Já nos pontos comerciais parceiros é possível depositar, sacar dinheiro e fazer transferências entre contas do banco. Um detalhe: o cliente não consegue comprar um produto da loja do parceiro usando o caixa do banco.
A ideia é estar em um ponto de fácil acesso com serviços do banco mais próximo ao cliente, mas funcionando de maneira separada do estabelecimento parceiro.
Ao visitar uma das unidades do bank99, presencialmente, a reportagem teve a sensação de estar em uma varejista. Logotipos do banco, porém, exerciam a função de lembrar que ali é uma agência bancária, com caixas eletrônicos.
O diferencial da agência bancária desconstruída é que nela, o cliente tem acesso a várias ofertas, além de adentrar o espaço não necessariamente para contratar um serviço bancário, mas, para comprar um caderno, por exemplo — e nem precisa ser cliente do bank99.
“A tradição de mesclar serviços começou com o Correio da Áustria que sempre ofereceu, além das entregas de mercadorias, serviços financeiros através de uma parceria com um banco terceiro.

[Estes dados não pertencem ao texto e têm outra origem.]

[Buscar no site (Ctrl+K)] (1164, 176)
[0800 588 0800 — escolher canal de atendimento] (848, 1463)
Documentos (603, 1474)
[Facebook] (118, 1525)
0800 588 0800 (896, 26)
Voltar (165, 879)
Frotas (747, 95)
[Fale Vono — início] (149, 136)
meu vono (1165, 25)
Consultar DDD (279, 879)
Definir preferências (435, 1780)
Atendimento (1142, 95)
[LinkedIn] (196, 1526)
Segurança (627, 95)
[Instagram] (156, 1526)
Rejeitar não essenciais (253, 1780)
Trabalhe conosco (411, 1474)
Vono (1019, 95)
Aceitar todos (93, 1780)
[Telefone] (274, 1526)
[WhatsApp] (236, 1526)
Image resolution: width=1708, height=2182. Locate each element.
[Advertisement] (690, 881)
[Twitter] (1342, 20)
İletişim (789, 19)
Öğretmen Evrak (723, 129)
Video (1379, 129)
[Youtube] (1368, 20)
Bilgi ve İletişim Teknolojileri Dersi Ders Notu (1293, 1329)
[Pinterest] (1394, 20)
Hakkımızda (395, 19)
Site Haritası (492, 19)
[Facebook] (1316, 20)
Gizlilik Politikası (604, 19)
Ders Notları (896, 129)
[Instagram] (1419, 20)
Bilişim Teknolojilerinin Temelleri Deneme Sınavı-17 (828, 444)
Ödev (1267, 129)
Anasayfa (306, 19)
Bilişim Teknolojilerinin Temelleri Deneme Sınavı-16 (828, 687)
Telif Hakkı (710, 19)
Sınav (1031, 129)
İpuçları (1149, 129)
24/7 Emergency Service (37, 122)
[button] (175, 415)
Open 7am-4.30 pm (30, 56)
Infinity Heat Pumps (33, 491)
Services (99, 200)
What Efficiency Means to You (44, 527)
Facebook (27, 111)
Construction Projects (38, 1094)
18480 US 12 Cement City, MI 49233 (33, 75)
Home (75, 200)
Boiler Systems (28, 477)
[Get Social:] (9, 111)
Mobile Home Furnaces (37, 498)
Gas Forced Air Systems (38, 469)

Da perspectiva dos clientes, eles tinham contas no banco dos correios, que era quem detinha os dados e atendia aos clientes, mas era preciso um banco para executar os serviços. O contrato de parceria terminaria em março de 2020, e o correio da Áustria decidiu criar um banco próprio”, explica o executivo.
O bank99 foi lançado em abril de 2020 como resultado de uma joint venture entre o correio austríaco e o GRAWE Banking Group. O desafio foi captar clientes porque não houve migração de contas do parceiro antigo.
“Tivemos que abrir novas contas para todos os clientes. Mas, diante das circunstâncias, o processo foi feito online. Com uma rápida análise, o cliente já pode acessar a conta-corrente e movimentar o dinheiro”, diz Wiedeck durante apresentação da agência. Hoje são 200.460 clientes, segundo Wiedeck.
O correio da Áustria é o principal acionista do bank99, com 90% do negócio. Além dos serviços financeiros mencionados, segue fazendo envio e entrega de encomendas.
O bank99 tem espaços coletivos com armários, onde as encomendas que não foram entregues nas residências (por opção ou por qualquer outro motivo) ficam guardadas. Para retirar os pacotes, é necessário comprovar a identidade.
Além de receber uma encomenda, o cliente pode enviar um pacote para outra pessoa dentro de uma agência do bank99 também. Veja o espaço de encomendas:
O modelo é diferente do que temos no Brasil, por exemplo, mas o executivo explica que há formatos similares na Europa.
“Alguns países, como Alemanha, Portugal e Itália, têm bancos vinculados aos correios locais. Então, vimos que era possível desenvolver algo bem parecido por aqui”, explica Wiedeck.
Por ora, ele diz que não tem planos, no curto prazo, para ampliar parceiros, mas que o banco segue de olho em oportunidades.
Na África do Sul, por exemplo, o banco Nedbank também trabalha com pontos de atendimento espalhados em pontos comerciais parceiros que permitem pagar contas de luz, jogar na loteria e sacar e depositar dinheiro, seguindo uma lógica de conveniência similar.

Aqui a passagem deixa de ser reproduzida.